I can’t believe he’s gone, it’s like a dream. Being around his stuff is like being around him. Trying to organize it, you can start to categorize his life, imagining how he saw himself as a reflection of his belongings. This overabundance of expensive shoes, cameras, tools, art supplies. Seeing his cameras in particular has been emotional. I remember being around my dad and his cameras ever since I was a baby. I’d “play cameras” with him–he just loved to tinker with them all, and he’d let me hold them and play with them along with him.
That’s the thing about all his collections of stuff, none of it is precious or archival. He loved to hold them use them, actually interact with his things. No white gloves for my dad, a collection is of no use if you can’t touch it. That being said, it’s not like he ever really used his tools. He had piles of toolboxes, each of them labeled: “wrenches,” “hot glue,” “rachets,” “solder,” “rivets,” and “special tools.” But then he’d taken them all out, as if to play, and he displayed them all in his garage, in order, to show that he’d collected every one there was out there. Gala would tell us about how he’d sit there, and just look at them, admire them.
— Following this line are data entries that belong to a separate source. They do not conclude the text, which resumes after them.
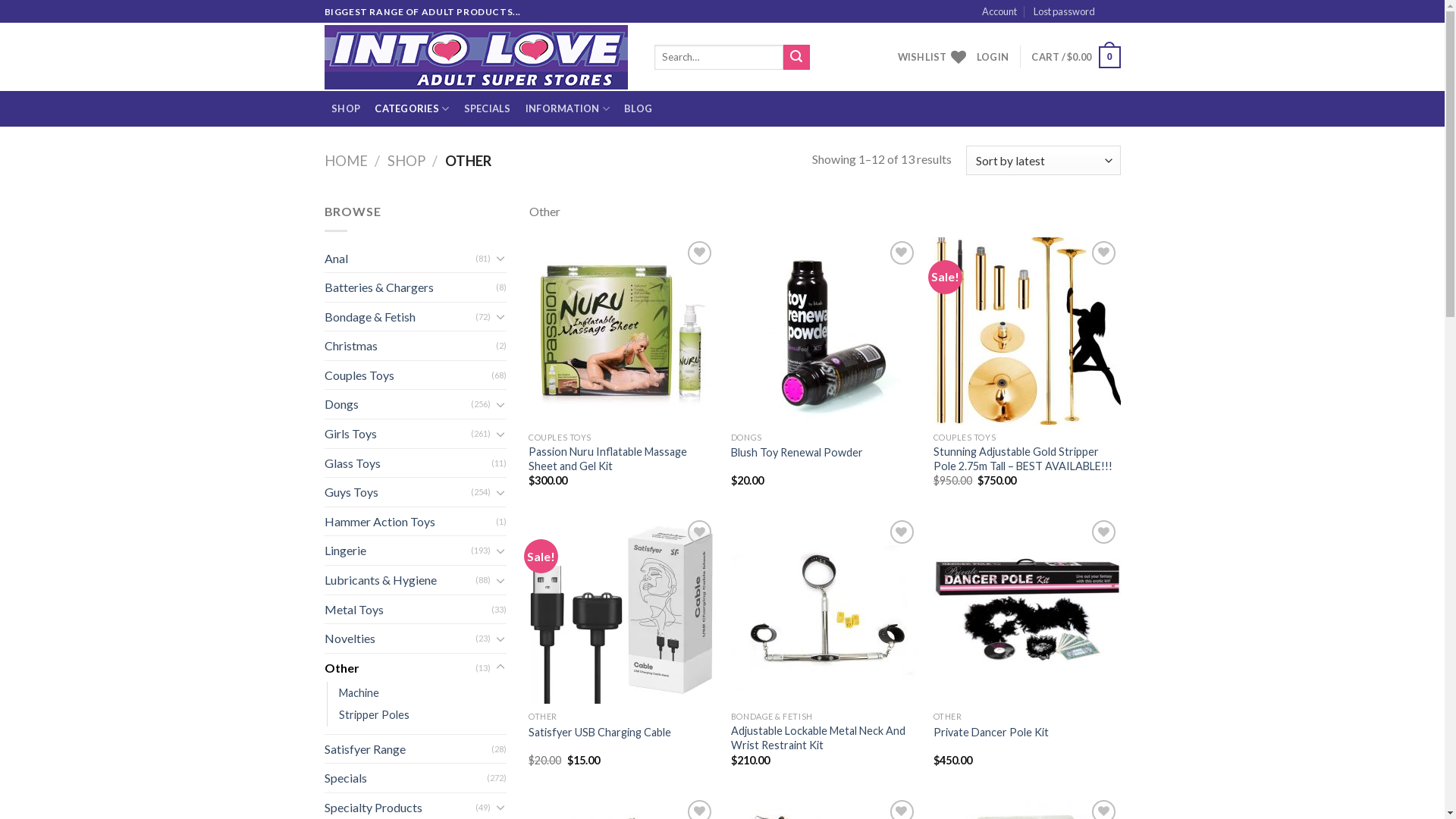  Describe the element at coordinates (323, 161) in the screenshot. I see `'HOME'` at that location.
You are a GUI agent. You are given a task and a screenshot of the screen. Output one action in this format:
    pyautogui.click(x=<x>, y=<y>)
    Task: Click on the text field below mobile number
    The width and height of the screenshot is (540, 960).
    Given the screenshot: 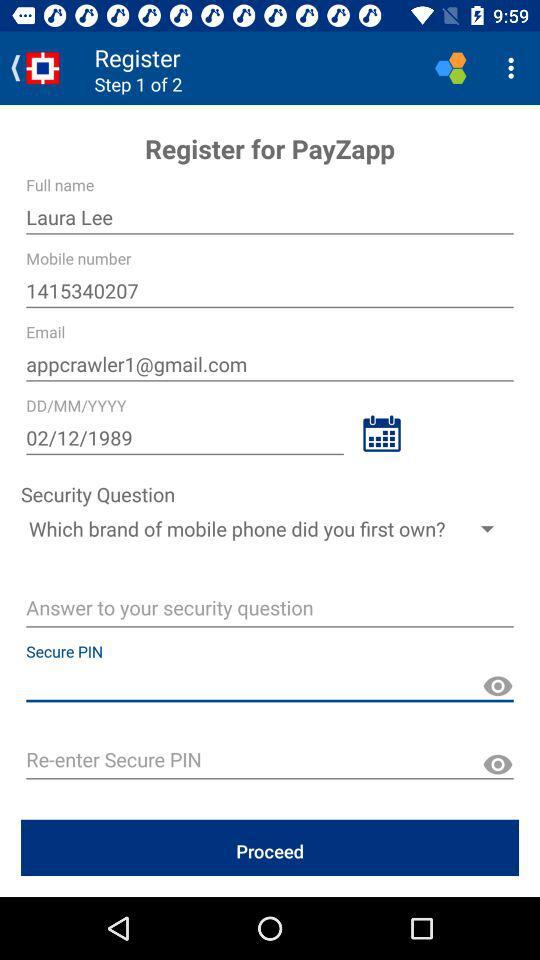 What is the action you would take?
    pyautogui.click(x=270, y=289)
    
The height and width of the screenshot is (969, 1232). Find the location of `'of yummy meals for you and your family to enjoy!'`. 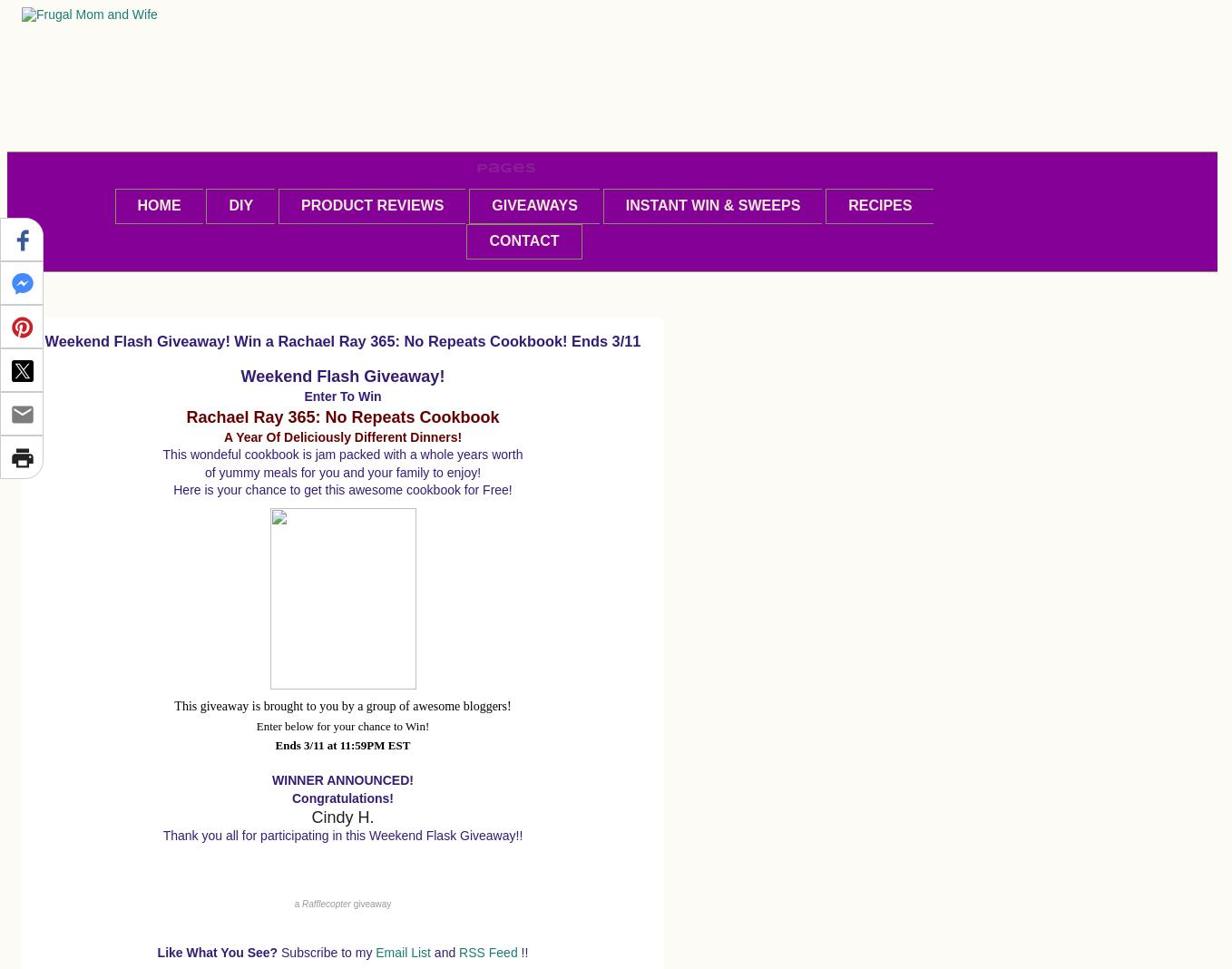

'of yummy meals for you and your family to enjoy!' is located at coordinates (203, 472).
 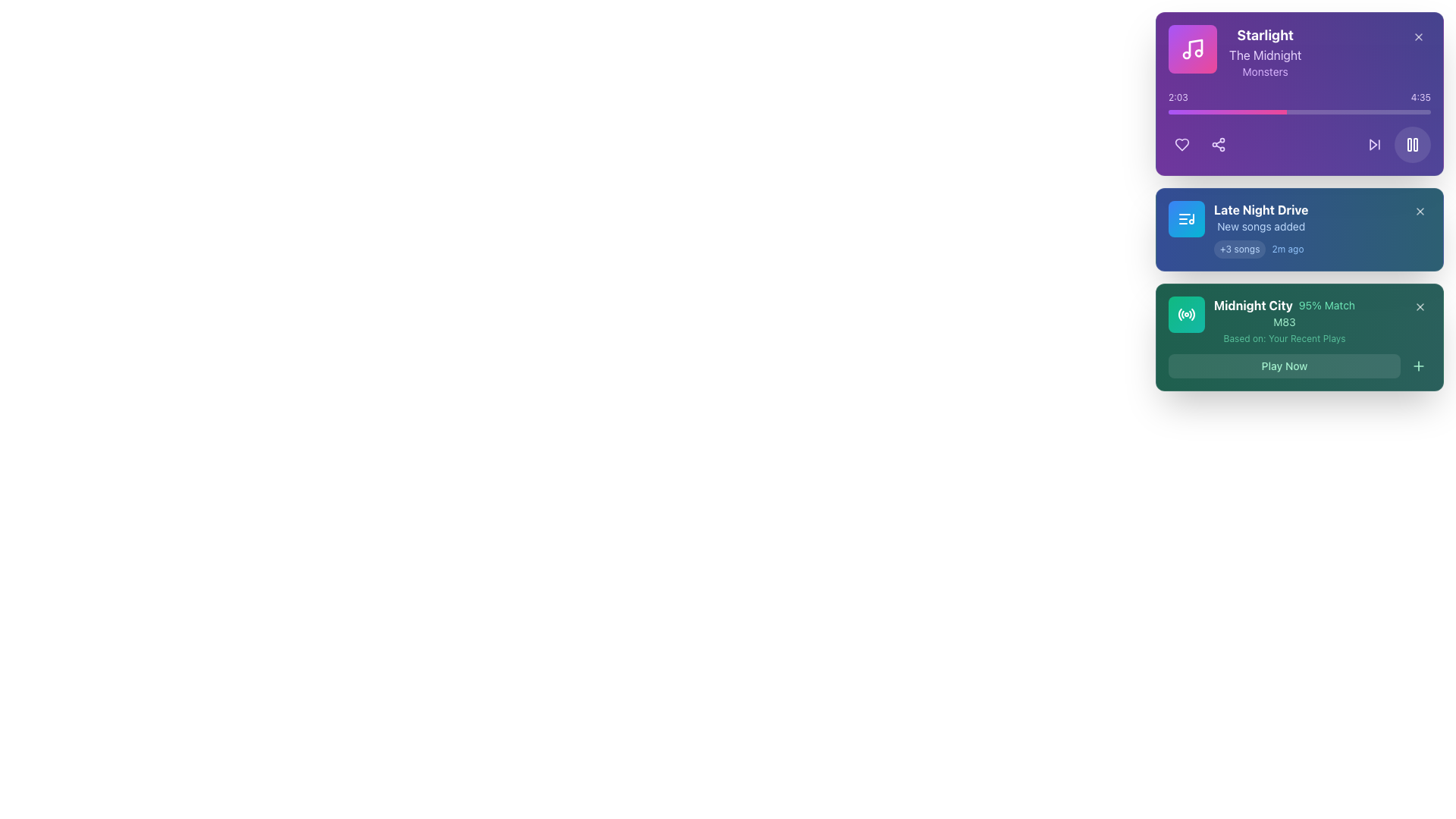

I guess if I were at home, I’d be cooking or something. But I really don’t care right now, can’t think of it. I’m not sure what else to do.
November 26, 2008 at 4:10 pm · Filed under Uncategorized
I’m sorry that I left everyone hanging from my last email. Things have been very hectic and sad.
Margot’s dad passed away Sunday afternoon when they stopped life support. Of course the whole family is very distraught and we all miss him terribly.
I came up with the kids Monday afternoon and Margot’s been handling the financial stuff and I’ve been working on getting rid of stuff and selling stuff.
The funeral is Tuesday @ 10am at St. Marks Church in Brooklyn.
Thanks to everyone for your kind words and thoughts.